>
I don't know how to interpret these examples. What's Protocol and where
does it come from? What's Struct?
`Protocol` comes from `typing`
`Struct` is my own class which generates anonymous dataclasses and protocols as you gathered (unfortunately I currently have two versions one for building the protocol and one for building the dataclass but thats because of stupid engineering requirements).
On Fri, Aug 14, 2020 at 04:07:33PM -0700, Caleb Donovick wrote:
> My own personal use for this would be for generating anonymous protocols
> and dataclasses:
>
> class T(Protocol):
> x: int
> y: str
> # with some abuse of notation obviously these would generate unique
> typesassert T == Struct[x=int, y=str]
I don't know how to interpret these examples. What's Protocol and where
does it come from? What's Struct?
As I recall, one of the motivations for re-visiting PEP 472 is to allow
such keyword notation in type hints, so that we could write
Struct[x=int, y=str]
in a type hint and have it mean a struct with fields x (an int) and y (a
str). I'm not sure whether that use in type hinting would allow the use
of this Struct to create anonymous classes.
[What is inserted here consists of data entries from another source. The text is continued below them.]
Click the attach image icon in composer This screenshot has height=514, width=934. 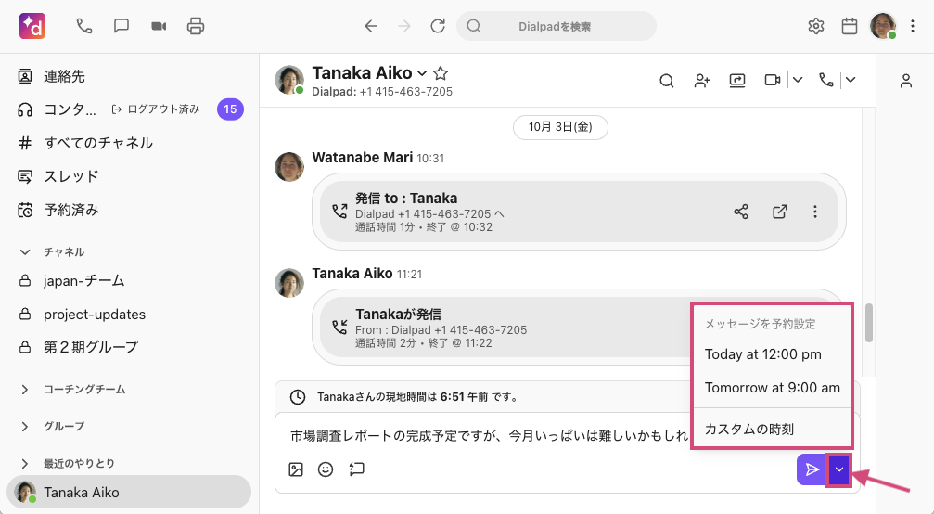pos(296,469)
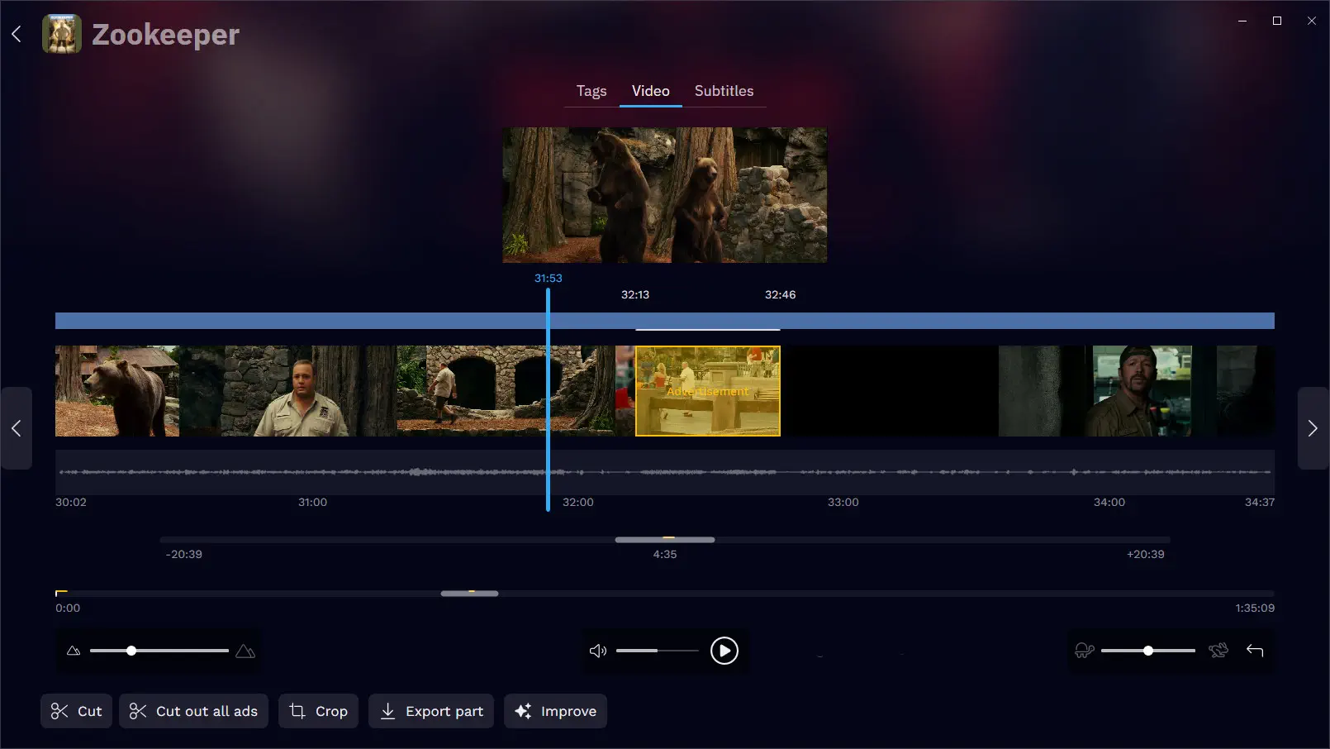Click the Improve button
This screenshot has height=749, width=1330.
(x=556, y=711)
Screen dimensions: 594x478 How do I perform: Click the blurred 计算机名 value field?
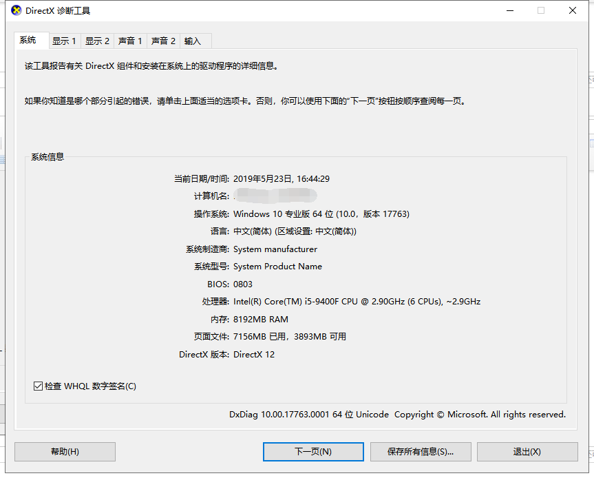[275, 196]

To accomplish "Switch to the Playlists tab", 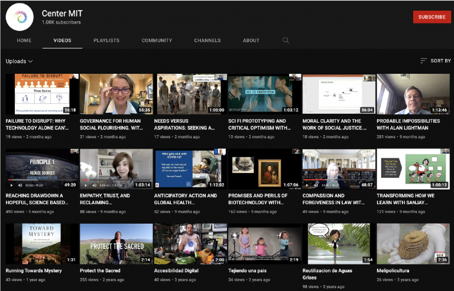I will [106, 40].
I suppose it would, but I'm
not expert enough on type hints to be sure.
But assuming the two uses are compatible, I must say that having the
same notation for type-hinting a struct and actually creating an
anonymous struct class would be desirable:
def func(widget:Struct[x=int, y=str]) -> gadget:
pass
# Later:
MyWidget = Struct[x=int, y=str]
func(MyWidget(19, 'hello'))
I really like the look of that, and I think that having the Struct call
use the same subscript notation as the Struct type hint is a plus.
> While I would not personally use this I think a real killer app would be
> slicing named axis, as the slice syntax is exclusive to geitem and hence
> can not leverage the dict trick.
This is one of the motivating use-cases of PEP 472.